そんな風な意味合いをこめて視線を投げかけ続けていると、察したのかさらにうつむいた。
「……その。慣れて、しまうのが」
恐ろしい、と言う。ほらやっぱりかわいい。かわいくて、面倒だ。
図体がでかいくせに中味はまるで育っていない。「元」の方がよっぽど成熟している……というのは言いすぎかもしれないが。
仮面をかぶるのは得意なくせに不意のアクシデントに遭うとぽろりとそれを取り落としてしまう。そうして現われたのは中にしまいこまれていた柔い本心。ずっと仮面で隠されていたので驚くほど柔い。素手で触っていいのか心配になるくらい。

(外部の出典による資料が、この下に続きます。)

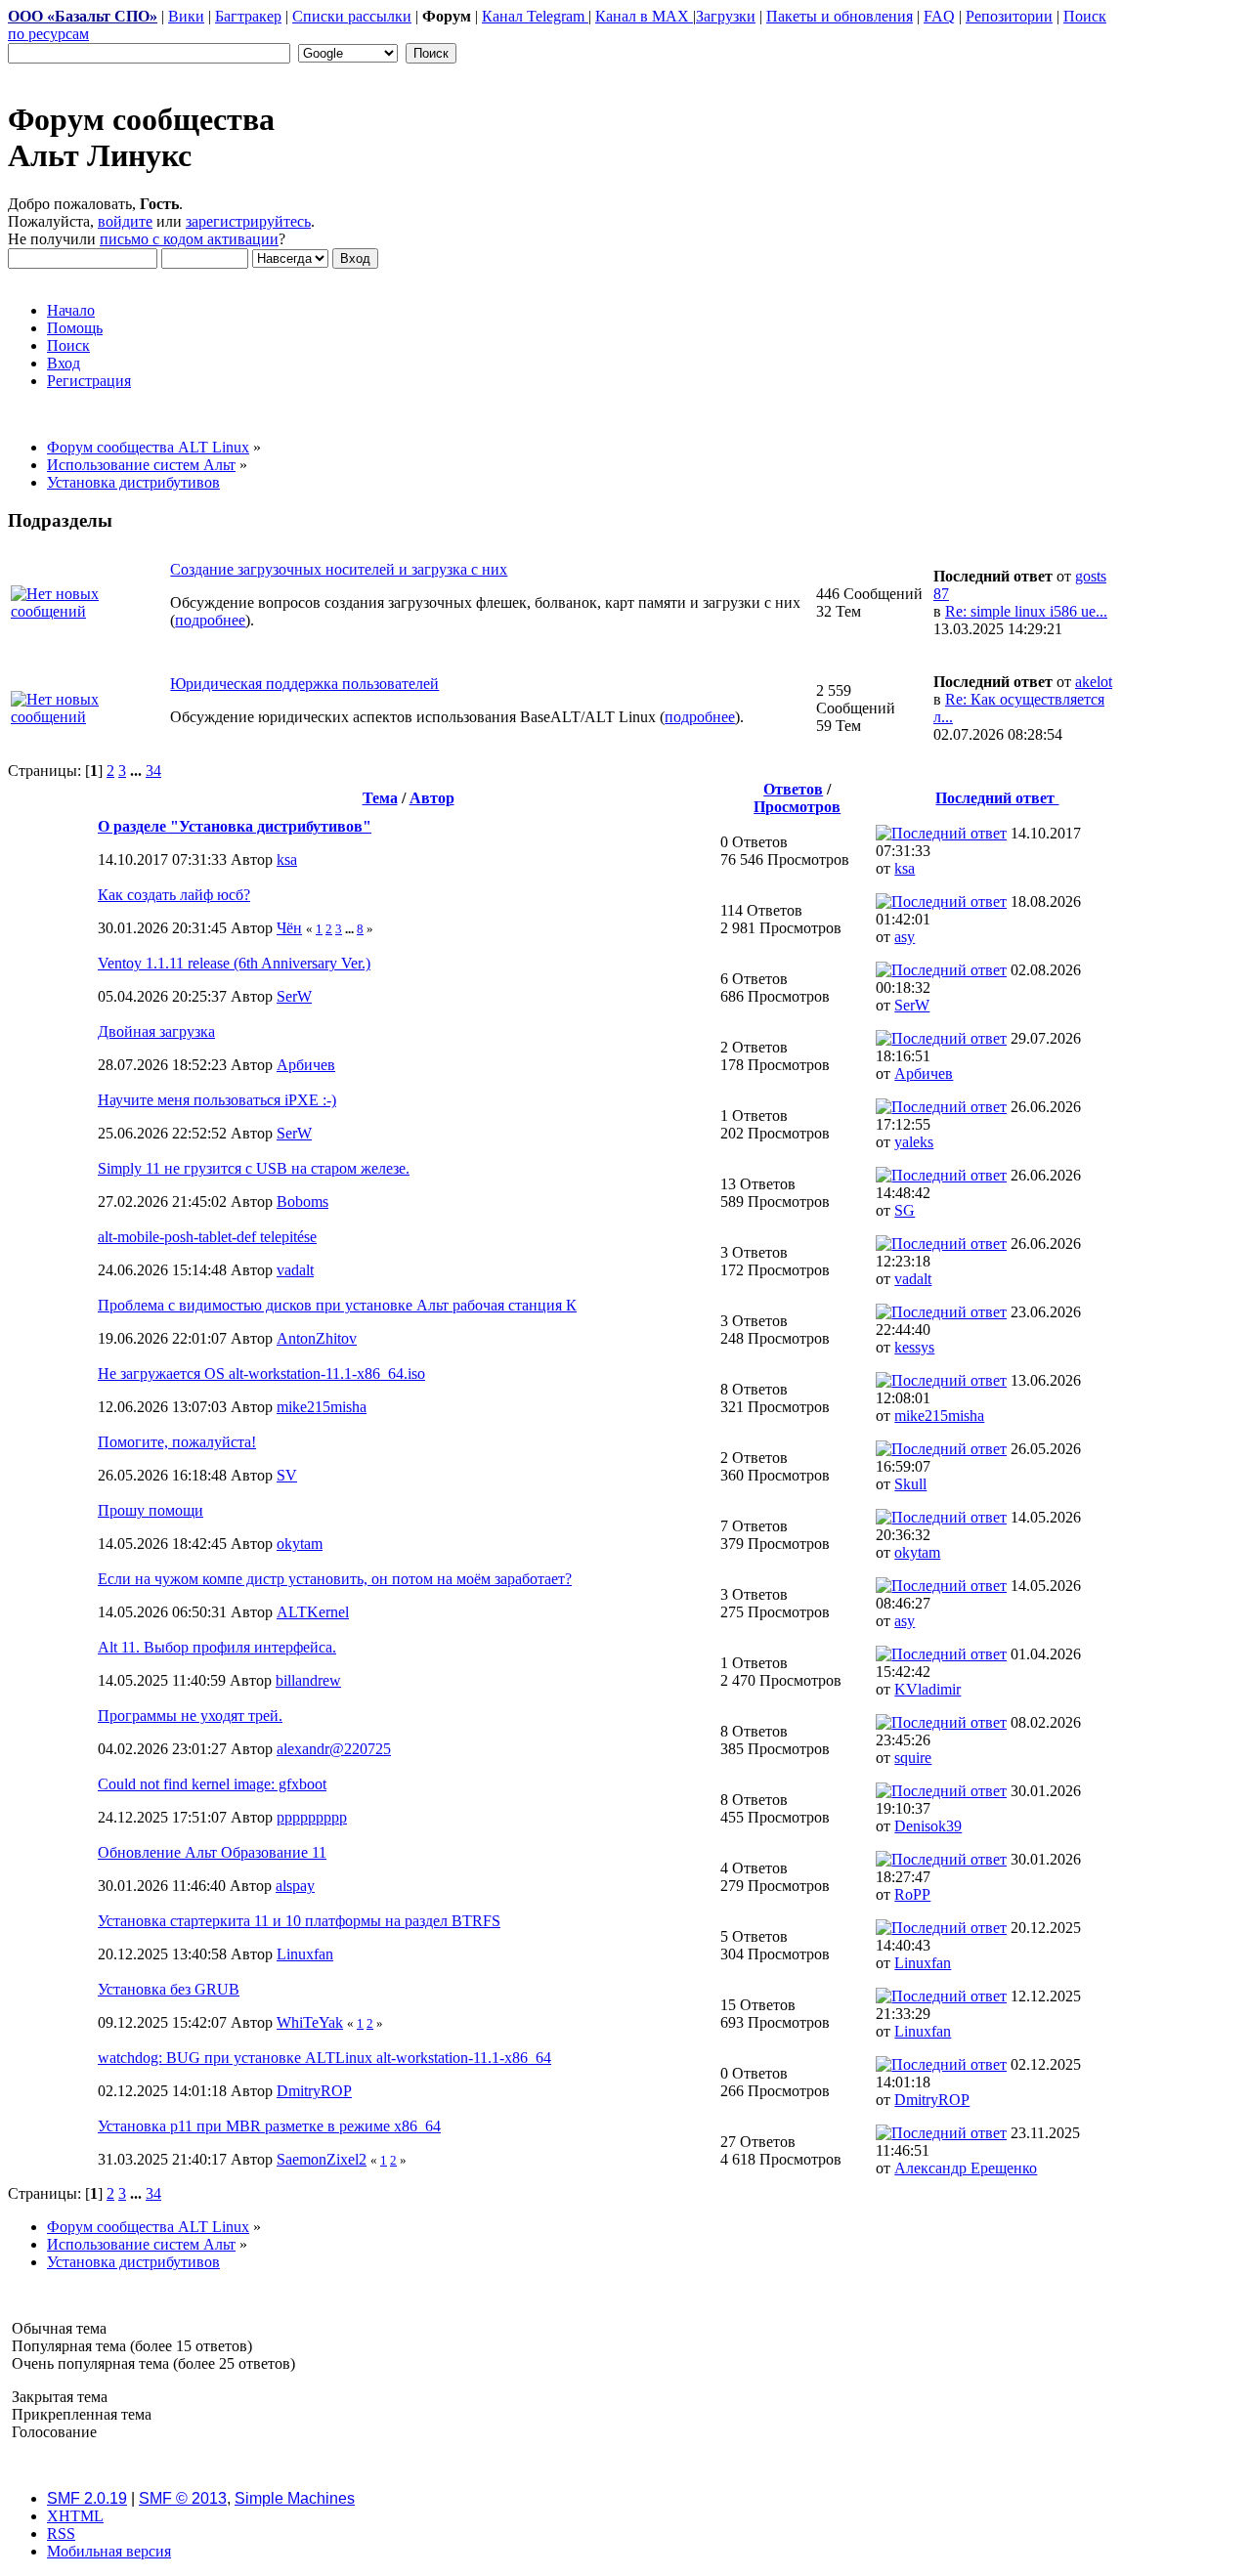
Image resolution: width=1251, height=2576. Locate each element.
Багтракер (248, 16)
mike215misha (322, 1406)
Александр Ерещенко (965, 2168)
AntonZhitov (317, 1338)
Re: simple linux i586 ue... (1026, 611)
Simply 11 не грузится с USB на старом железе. (254, 1168)
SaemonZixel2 (322, 2159)
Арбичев (306, 1064)
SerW (294, 996)
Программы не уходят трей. (190, 1715)
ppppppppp (312, 1817)
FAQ (939, 16)
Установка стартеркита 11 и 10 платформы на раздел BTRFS (299, 1920)
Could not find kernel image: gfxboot (212, 1784)
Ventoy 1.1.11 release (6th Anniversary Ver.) (234, 963)
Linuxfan (305, 1954)
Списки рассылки (351, 16)
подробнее (210, 620)
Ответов (793, 789)
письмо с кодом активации (189, 239)
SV (287, 1475)
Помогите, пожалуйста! (177, 1442)
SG (904, 1210)
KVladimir (927, 1689)
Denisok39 (928, 1826)
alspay (295, 1885)
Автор (432, 798)
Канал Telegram (535, 16)
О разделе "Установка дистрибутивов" (234, 826)
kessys (914, 1347)
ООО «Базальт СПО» (82, 16)
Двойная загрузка (156, 1031)
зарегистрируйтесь (248, 221)
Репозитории (1009, 16)
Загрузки (725, 16)
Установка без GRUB (168, 1989)
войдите (125, 221)
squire (912, 1757)
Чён (289, 928)
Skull (910, 1484)
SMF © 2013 (183, 2498)
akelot (1093, 681)
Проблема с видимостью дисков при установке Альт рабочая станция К (337, 1305)
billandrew (308, 1680)
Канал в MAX (644, 16)
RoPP (912, 1894)
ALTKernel (313, 1612)
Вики (186, 16)
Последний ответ (996, 798)
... (138, 770)
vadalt (295, 1270)
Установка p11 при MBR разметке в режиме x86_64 (269, 2126)
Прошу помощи (150, 1510)
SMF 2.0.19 (87, 2498)
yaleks (913, 1142)
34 (153, 770)
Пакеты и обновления (839, 16)
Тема (380, 798)
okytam (300, 1543)
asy (904, 936)
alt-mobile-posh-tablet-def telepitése (207, 1236)
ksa (287, 859)
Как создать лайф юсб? (174, 894)
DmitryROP (314, 2090)
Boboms (302, 1201)
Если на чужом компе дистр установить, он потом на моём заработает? (335, 1578)
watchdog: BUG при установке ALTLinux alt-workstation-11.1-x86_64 (324, 2057)
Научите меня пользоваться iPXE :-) (217, 1100)
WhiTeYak (310, 2022)
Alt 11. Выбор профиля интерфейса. (217, 1647)
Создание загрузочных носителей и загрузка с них (338, 569)
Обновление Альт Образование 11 (212, 1852)
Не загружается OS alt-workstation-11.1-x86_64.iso (261, 1373)
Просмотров (797, 806)
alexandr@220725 (334, 1748)
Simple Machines (295, 2498)
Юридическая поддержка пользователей (304, 683)
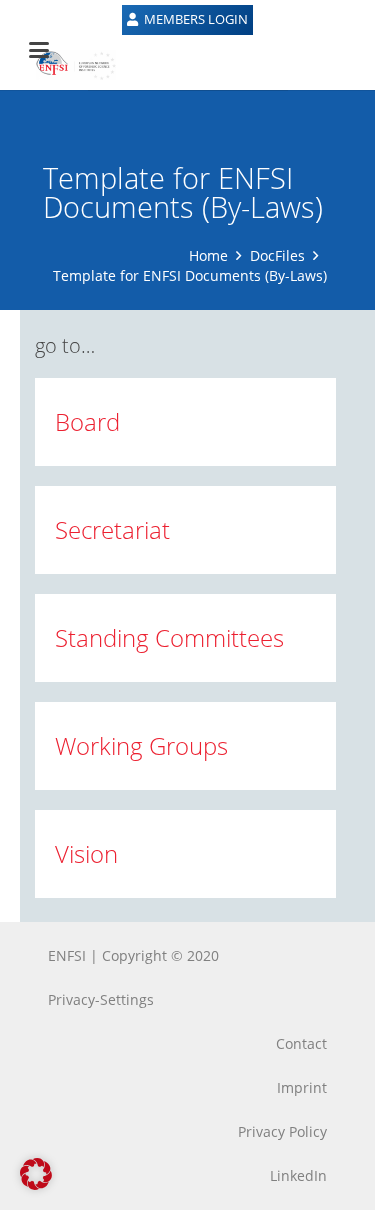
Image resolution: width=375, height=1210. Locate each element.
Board (87, 421)
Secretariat (112, 529)
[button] (36, 1174)
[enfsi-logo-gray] (66, 65)
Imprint (302, 1087)
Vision (86, 853)
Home (208, 255)
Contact (301, 1043)
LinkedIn (298, 1175)
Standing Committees (169, 637)
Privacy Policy (282, 1131)
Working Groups (141, 745)
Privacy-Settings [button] (101, 999)
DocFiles (277, 255)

取り扱い注意のラベルを貼っておけ。そうすればまわりもそれなりの対応をしてくれるから。
心は硝子。取り扱い注意。痛くしないでください。
外側にはいくら傷がついたって平気な顔をしているのになと思った。
「慣れて何の悪いことがある」
「なくしたときに。あきらめるのは得意だが」
「あきらめるなよ。死に物狂いで探せ、オレはどこにも行かねえけど」
おいていけねえよ、と顔を見て言う。下からのぞきこむように。
「おまえみたいな危なっかしい奴。おいていけるか」
「危なっかしいとは何だ」
「そのままの意味だ馬鹿」
自覚しろ。
吐き捨てるととっさに言い返そうと顔を上げる。鋼色の瞳がこっちを見た。チャンス。
両頬に触れて、
「―――――」
固まる。
見事に。
「な、な、な」
やっと解放されたかと思えば、壊れたレコードみたいに繰り返しだした。顔がみるみるうちに赤くなっていく。
本当に、不意のアクシデントに弱い。
「―――――ッなにをする!」
「キス」
「ぬけぬけと平気な顔をして言うな!」
「いや、隙だらけだったからよ。こりゃいただかねえと損だと思って」
「損とか得とかそういう問題ではないだろう!」
「あーうるせえな、じゃあおまえもやれ。ほら」
それでおあいこにしようぜと言えば目を見開く。真面目な顔でそれを見つめて、目を閉じた。
「いて」
頭を叩かれて目を開ける。
「殴れって言ってねえだろ。キスしろって言ってんだ」
「出来るか!」
「おまえキスもできねえのかよ。そりゃ問題だ」
わざとらしく驚いて言ってみせる。すると予想通りに、
「誰が出来ないと言っ、」
まずいと思ったのか口をつぐむ。だが遅い。
「だよな」
にんまりと笑んで言ってやった。
本当に危なっかしい。
隙だらけだ。


絶句したところをもう一度唇で塞いで、抱きしめて背中を叩いて頭を撫でる。
下りてきた髪をおっとと上げてやって、もう一度笑んで手をつなぐ。
「やっぱおまえ、オレがいないと駄目だな」
あっけらかんと言い放って歩きだす。
しばらくして我を取り戻したらしく後ろからたわけだの離せだの言ってきたが、全部無視して歩き続けた。
いろいろ難しく考えこむからいけない。
慣れるだの何だの思うより先に、頭を空っぽにしてしまえばいいのだ。